*INSTRUCTIONS FOR THE TASK*
Could you write out the items word for word, starting at the line with "Where should I" and going through the end of the items, leaving out the pictures?

*THE INPUT*
::::::::

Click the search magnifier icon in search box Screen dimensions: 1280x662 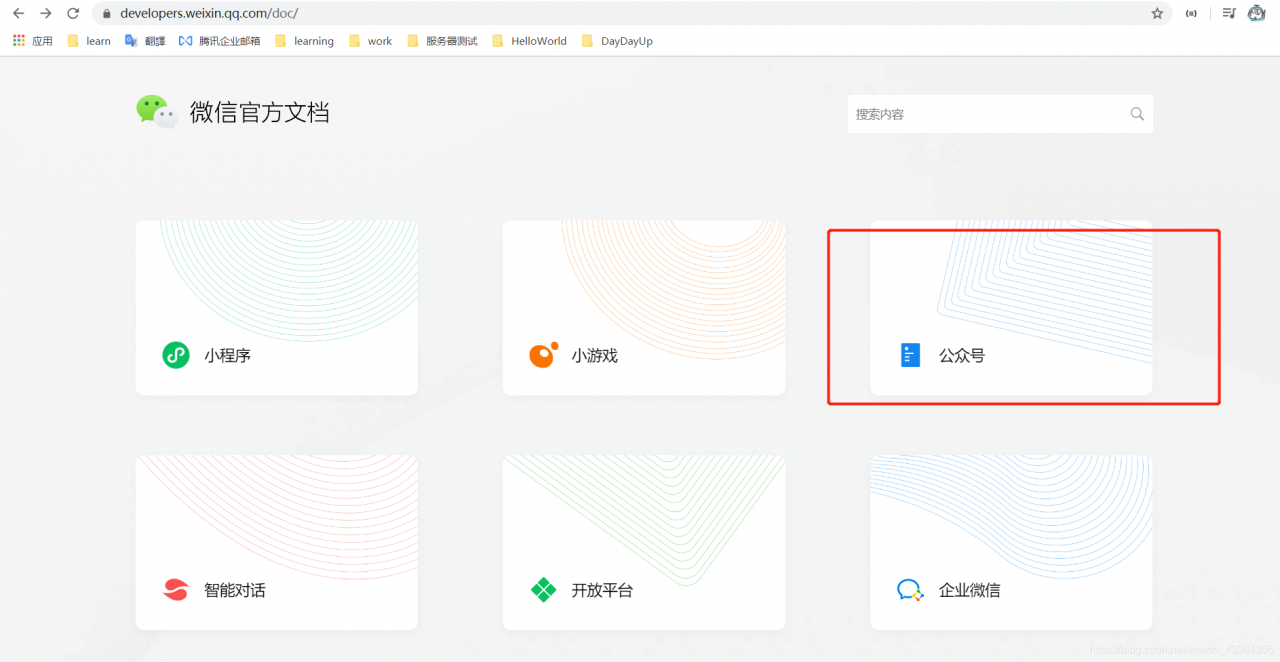pos(1137,113)
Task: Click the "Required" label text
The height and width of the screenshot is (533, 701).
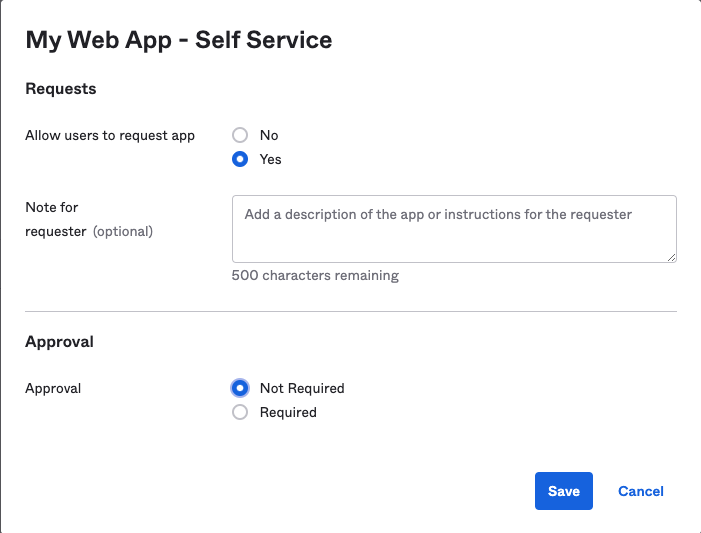Action: (288, 412)
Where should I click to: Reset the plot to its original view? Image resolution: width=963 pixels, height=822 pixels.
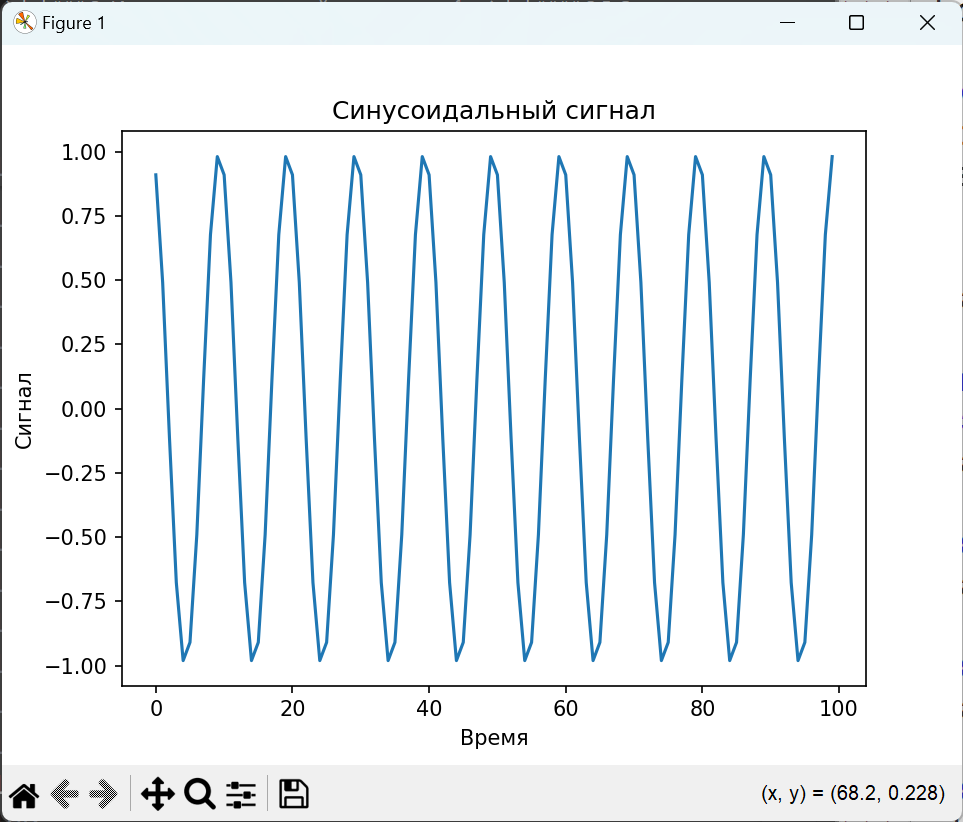coord(24,794)
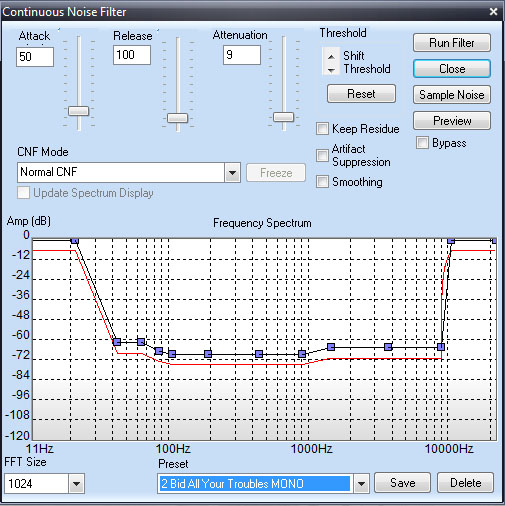Click the Run Filter button
This screenshot has width=505, height=506.
[x=452, y=43]
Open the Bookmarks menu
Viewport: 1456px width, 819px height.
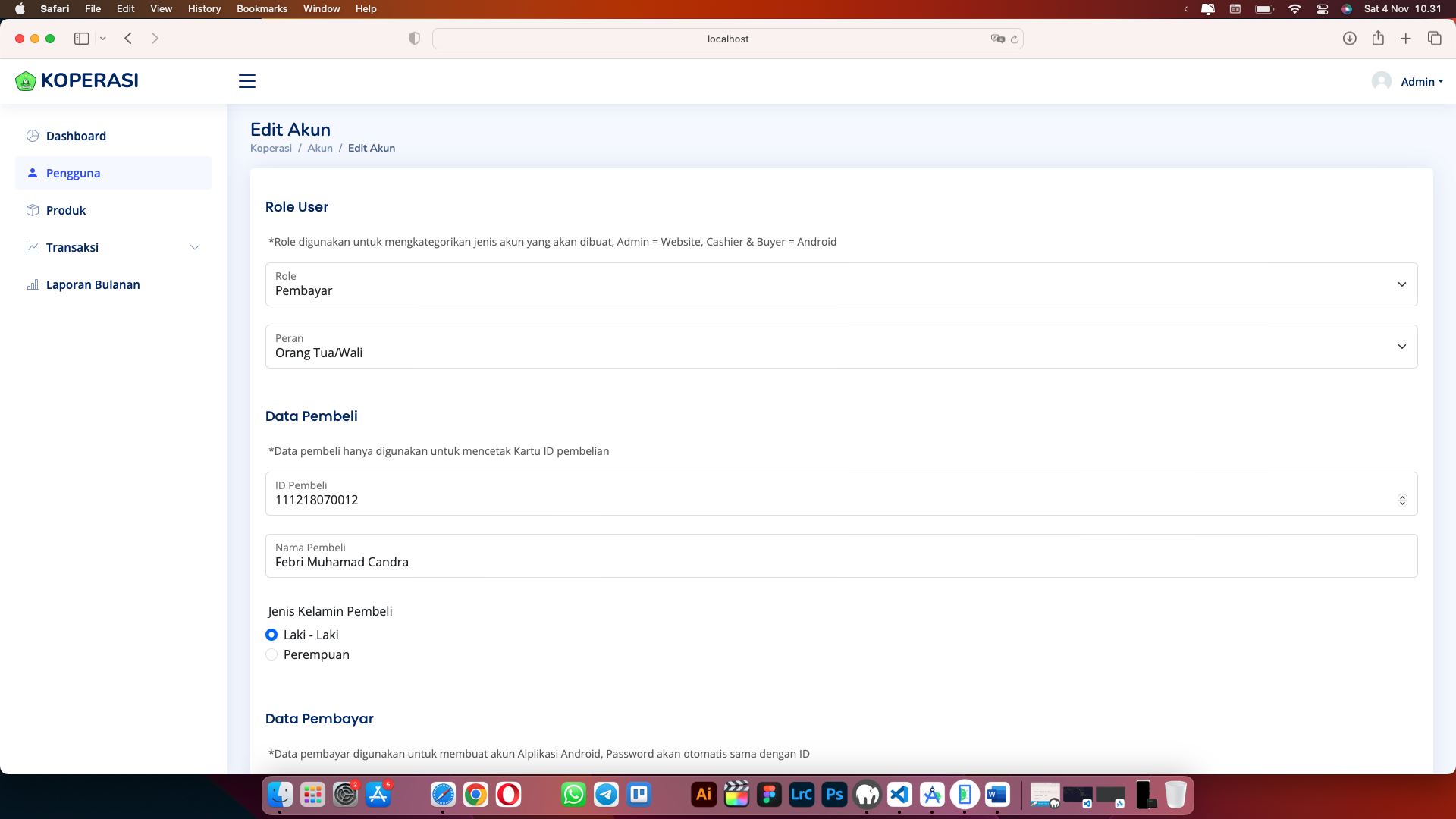coord(262,8)
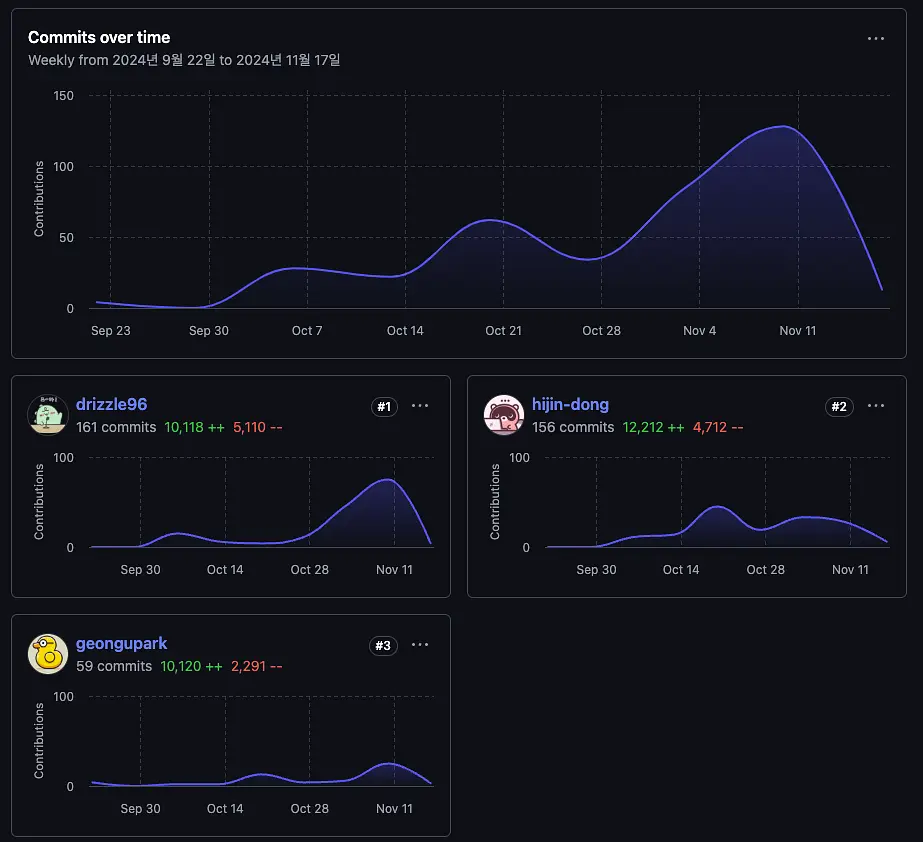Click the drizzle96 chart peak near Nov 11
Screen dimensions: 923x842
[x=387, y=480]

::::::::

*ANSWER FOR THE TASK*
Where should I click to: Reset the plot to its original view? Image resolution: width=963 pixels, height=822 pixels.
coord(24,794)
Click the Run Filter button
This screenshot has width=505, height=506.
[x=452, y=43]
Open the Bookmarks menu
Viewport: 1456px width, 819px height.
coord(262,8)
Click the drizzle96 chart peak near Nov 11
Screen dimensions: 923x842
[x=387, y=480]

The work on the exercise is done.